TASK DESCRIPTION.
Starting at the line that contains "Task: Open the Dashboard menu item" and ending at the final line of the entries below, write out each line exactly as it appears, but omit the pictures.

========

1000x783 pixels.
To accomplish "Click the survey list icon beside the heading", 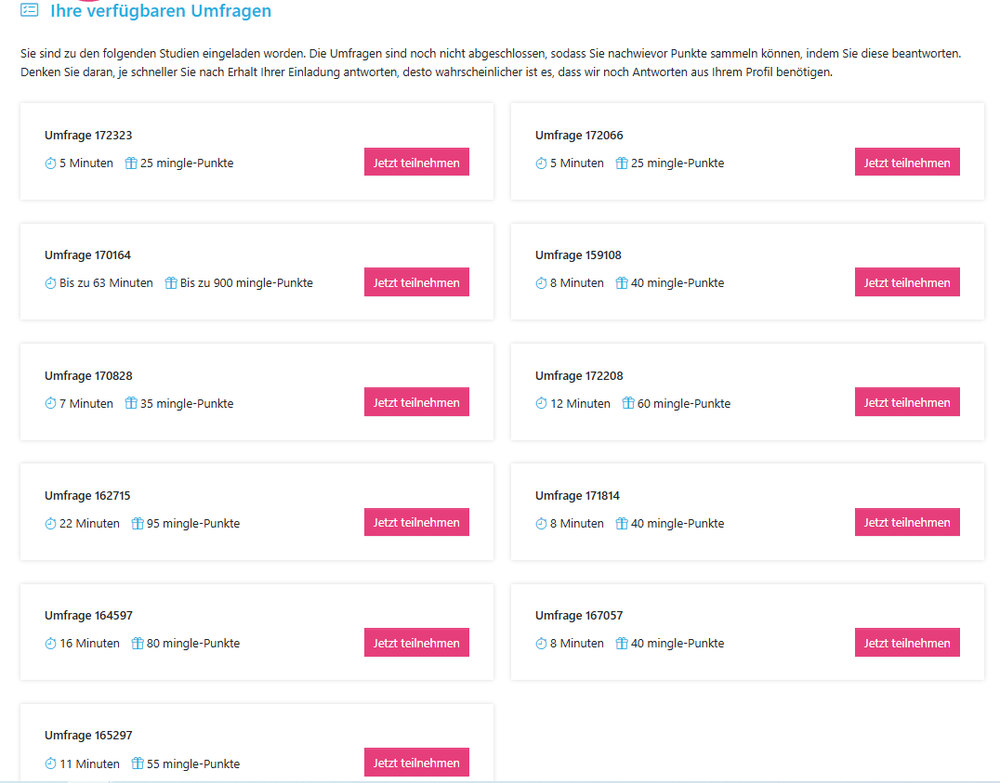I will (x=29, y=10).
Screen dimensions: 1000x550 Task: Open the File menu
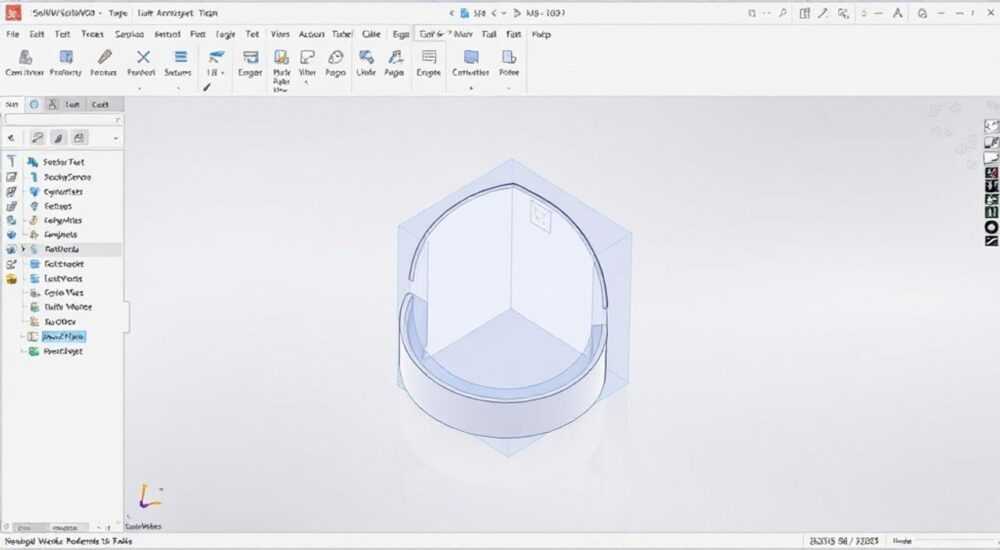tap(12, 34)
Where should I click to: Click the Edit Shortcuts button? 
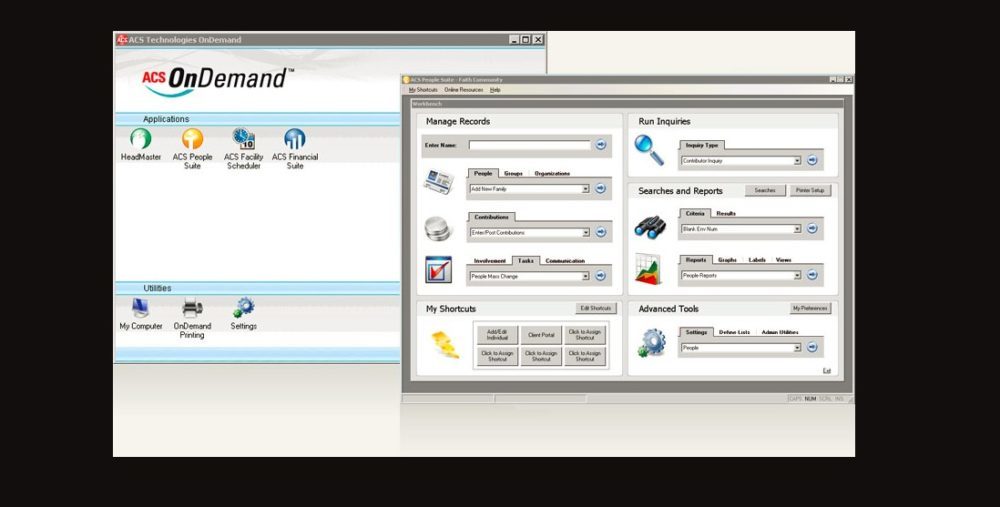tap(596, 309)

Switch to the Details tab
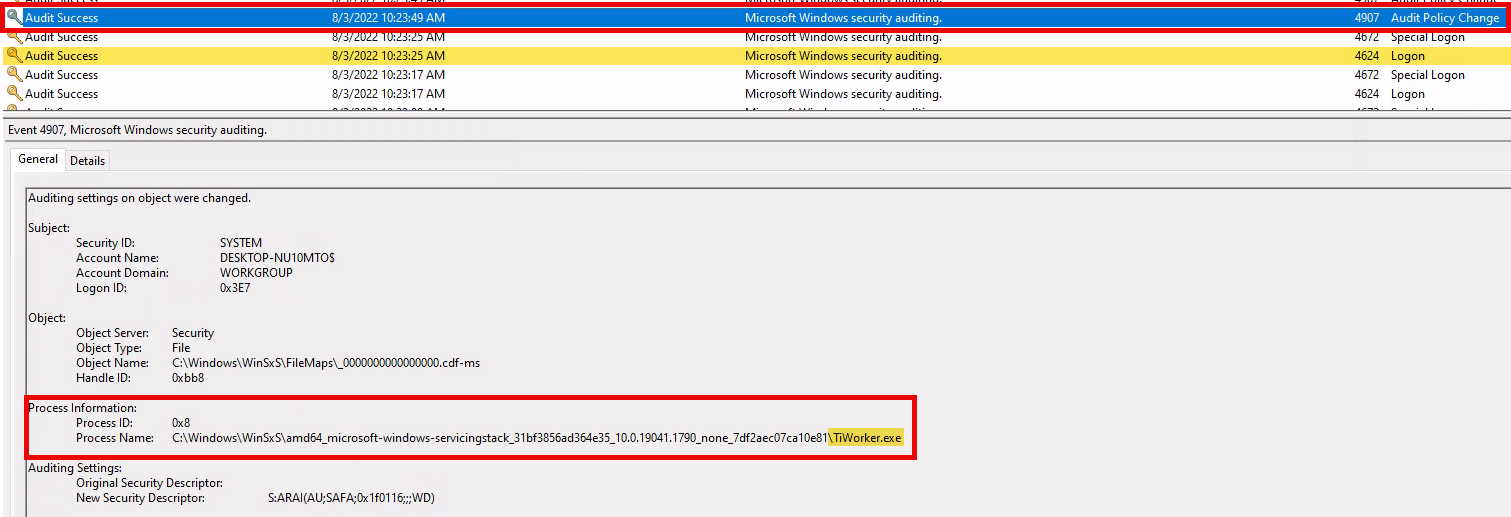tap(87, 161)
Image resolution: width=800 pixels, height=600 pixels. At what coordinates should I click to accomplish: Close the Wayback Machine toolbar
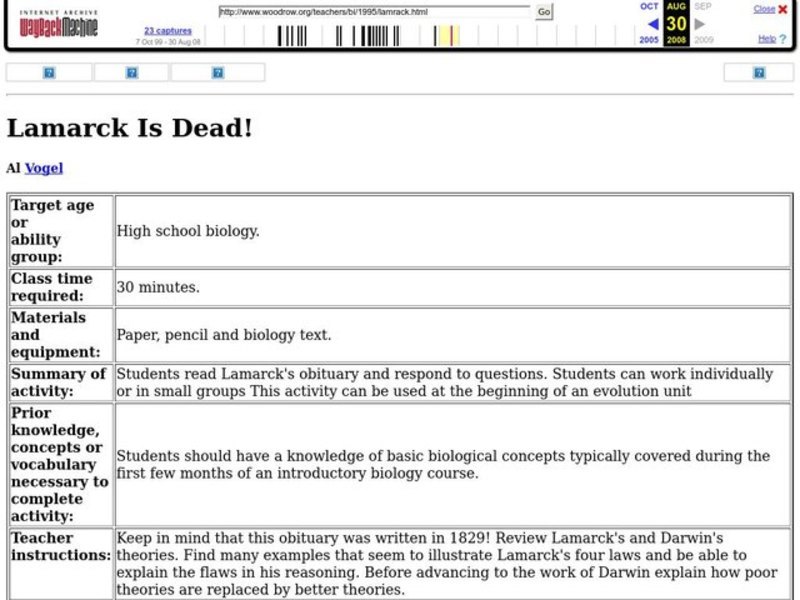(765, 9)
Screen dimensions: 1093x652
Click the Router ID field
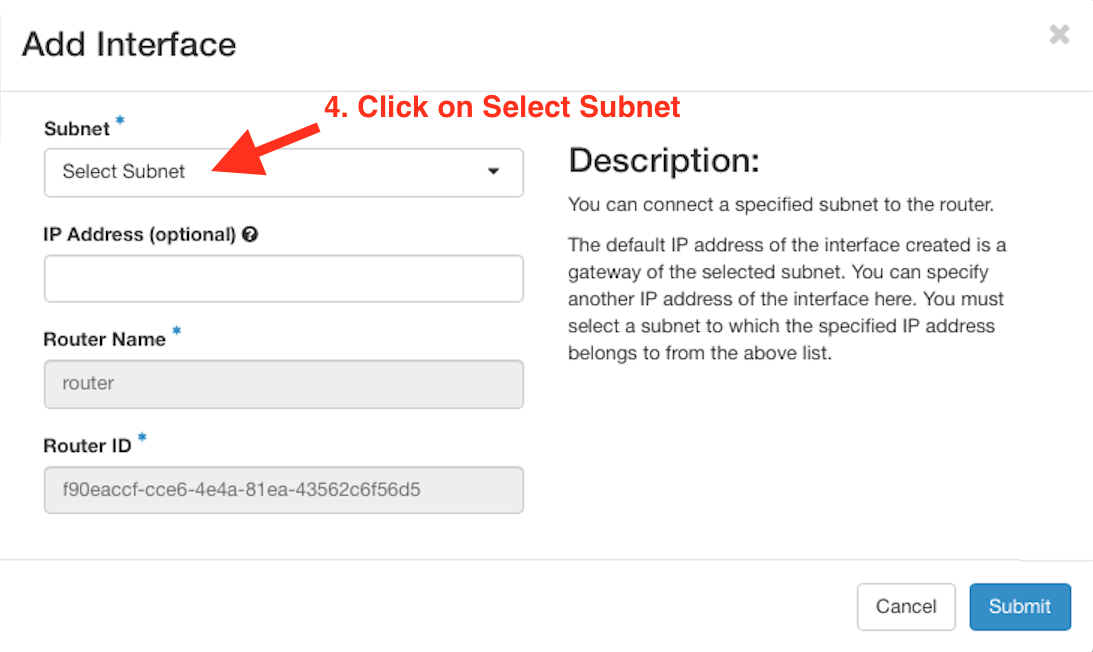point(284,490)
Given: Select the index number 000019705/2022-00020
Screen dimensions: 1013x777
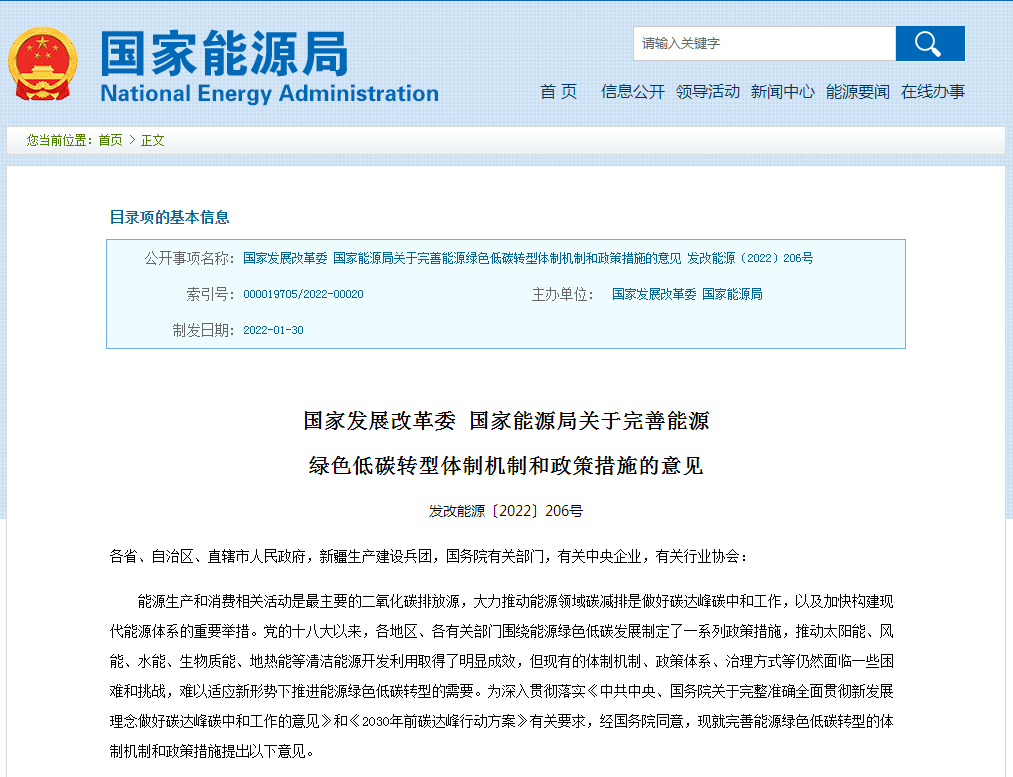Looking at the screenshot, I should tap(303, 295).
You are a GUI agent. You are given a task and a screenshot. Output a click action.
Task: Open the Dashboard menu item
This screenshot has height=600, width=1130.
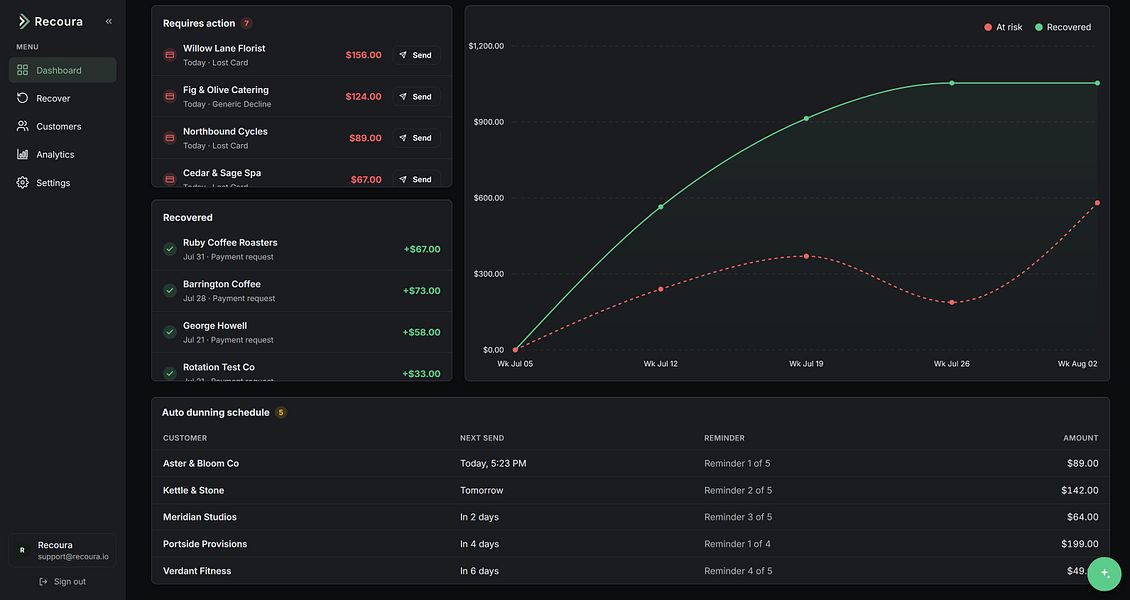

========

SOLUTION TO THE PROBLEM.
Task: Open the Dashboard menu item
This screenshot has height=600, width=1130.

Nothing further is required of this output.